BACKGROUND: The growth of most bony tuberosities, like the deltoid tuberosity (DT), rely on the transmission of muscle forces at the tendon-bone attachment during skeletal growth. Tuberosities distribute muscle forces and provide mechanical leverage at attachment sites for joint stability and mobility. The genetic factors that regulate tuberosity growth remain largely unknown. In mouse embryos with global deletion of fibroblast growth factor 9 (Fgf9), the DT size is notably enlarged. In this study, we explored the tissue-specific regulation of DT size using both global and targeted deletion of Fgf9. RESULTS: We showed that cell hypertrophy and mineralization dynamics of the DT, as well as transcriptional signatures from skeletal muscle but not bone, were influenced by the global loss of Fgf9. Loss of Fgf9 during embryonic growth led to increased chondrocyte hypertrophy and reduced cell proliferation at the DT attachment site. This endured hypertrophy and limited proliferation may explain the abnormal mineralization patterns and locally dysregulated expression of markers of endochondral development in Fgf9null attachments. We then showed that targeted deletion of Fgf9 in skeletal muscle leads to postnatal enlargement of the DT. CONCLUSION: Taken together, we discovered that Fgf9 may play an influential role in muscle-bone cross-talk during embryonic and postnatal development.

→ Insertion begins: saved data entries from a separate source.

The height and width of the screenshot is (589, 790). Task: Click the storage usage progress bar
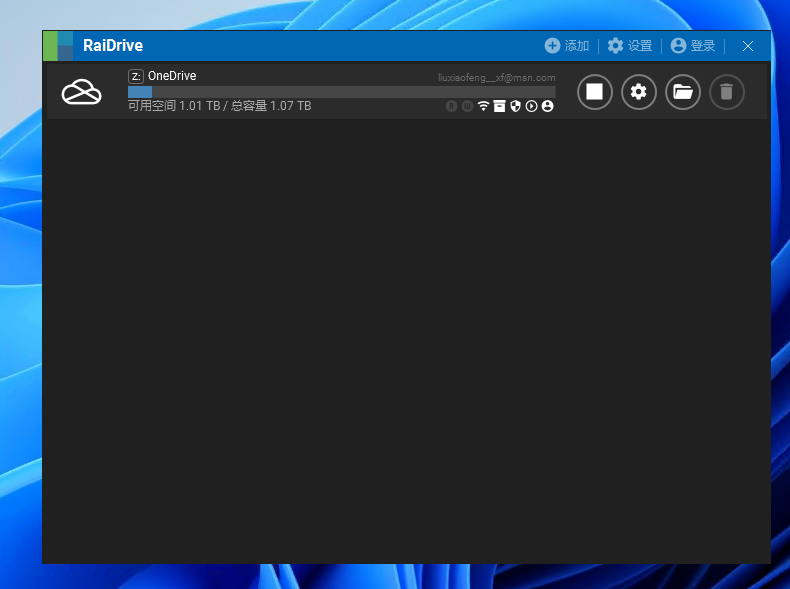click(341, 92)
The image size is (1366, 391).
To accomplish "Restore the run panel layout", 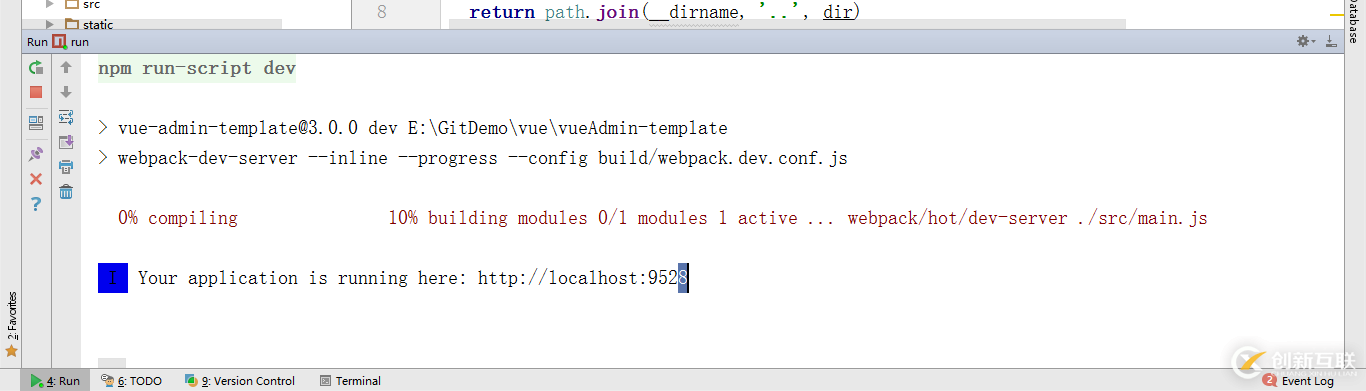I will [x=36, y=123].
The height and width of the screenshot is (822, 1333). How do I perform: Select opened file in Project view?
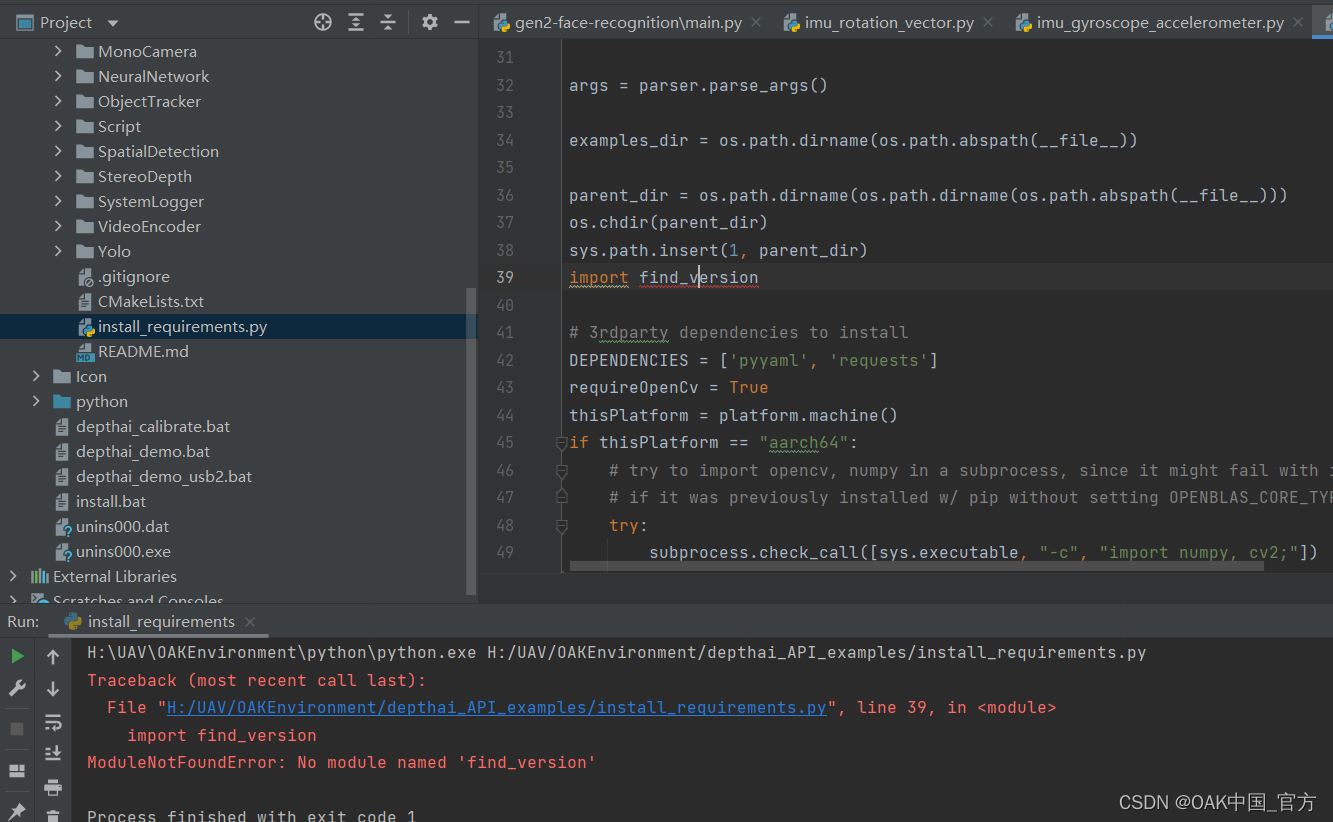tap(322, 21)
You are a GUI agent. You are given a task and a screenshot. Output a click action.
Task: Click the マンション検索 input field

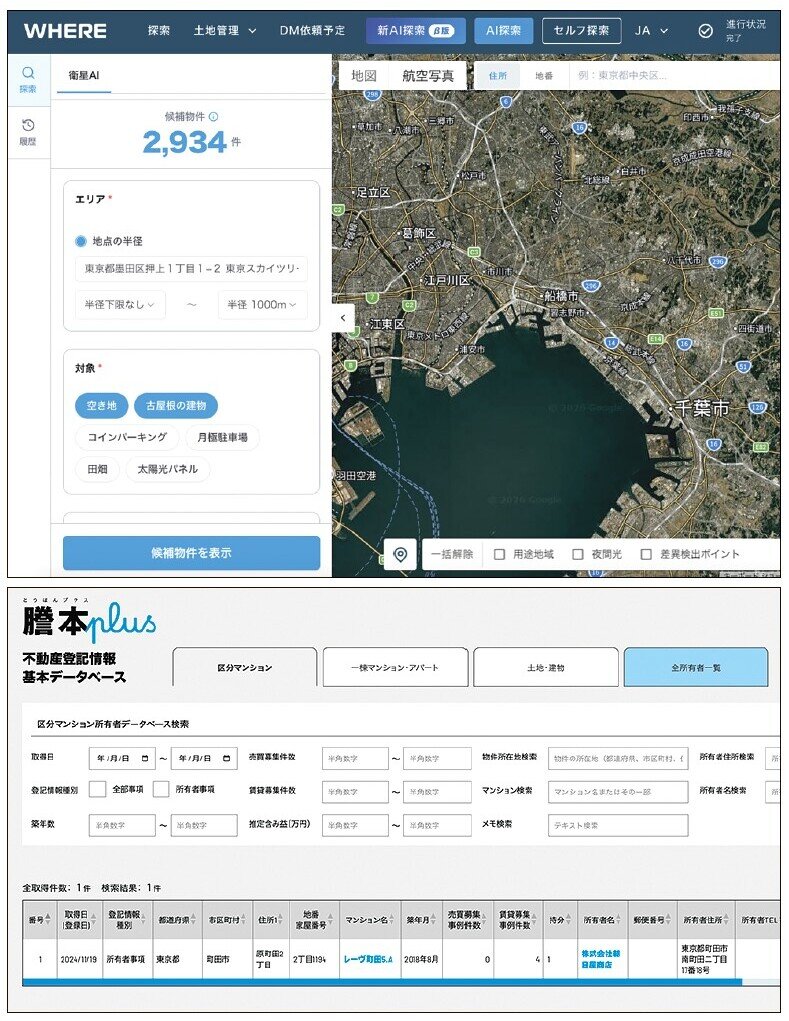pos(617,791)
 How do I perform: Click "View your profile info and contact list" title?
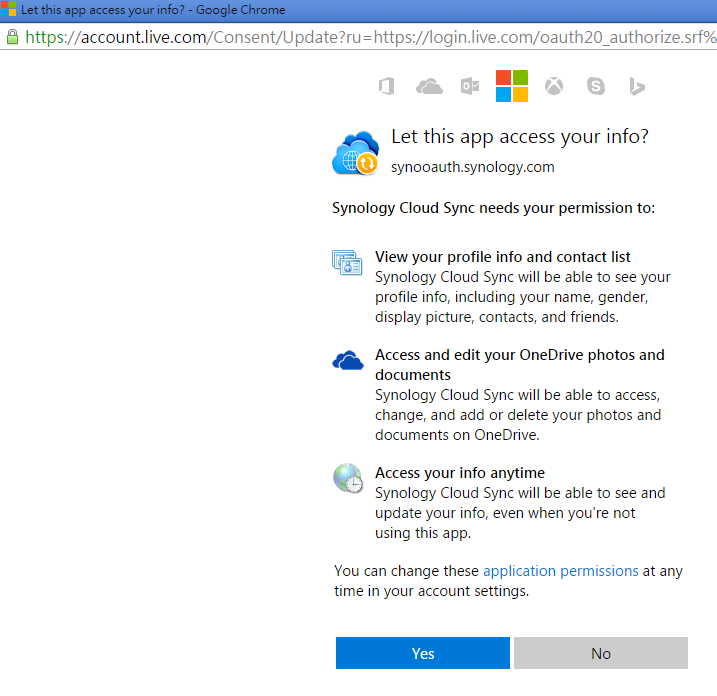(x=502, y=257)
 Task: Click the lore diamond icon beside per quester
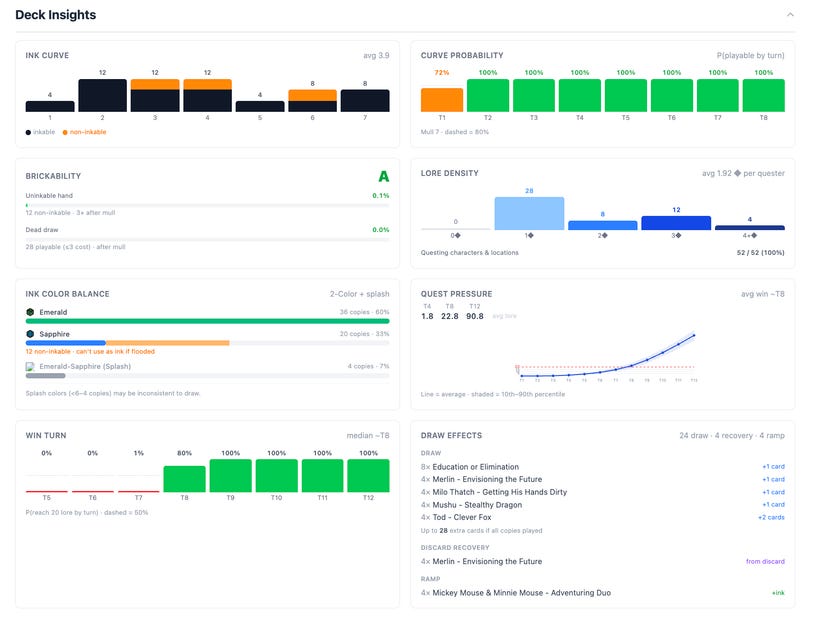[x=737, y=173]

Using tools in mechanobiology to repair tendons.

PURPOSE OF REVIEW: The purpose of this review is to describe the mechanobiological mechanisms of tendon repair as well as outline current and emerging tools in mechanobiology that might be useful for improving tendon healing and regeneration. Over 30 million musculoskeletal injuries are reported in the US per year and nearly 50% involve soft tissue injuries to tendons and ligaments. Yet current therapeutic strategies for treating tendon injuries are not always successful in regenerating and returning function of the healing tendon. RECENT FINDINGS: The use of rehabilitative strategies to control the motion and transmission of mechanical loads to repairing tendons following surgical reattachment is beneficial for some, but not all, tendon repairs. Scaffolds that are designed to recapitulate properties of developing tissues show potential to guide the mechanical and biological healing of tendon following rupture. The incorporation of biomaterials to control alignment and reintegration, as well as promote scar-less healing, are also promising. Improving our understanding of damage thresholds for resident cells and how these cells respond to bioelectrical cues may offer promising steps forward in the field of tendon regeneration. SUMMARY: The field of orthopaedics continues to advance and improve with the development of regenerative approaches for musculoskeletal injuries, especially for tendon, and deeper exploration in this area will lead to improved clinical outcomes.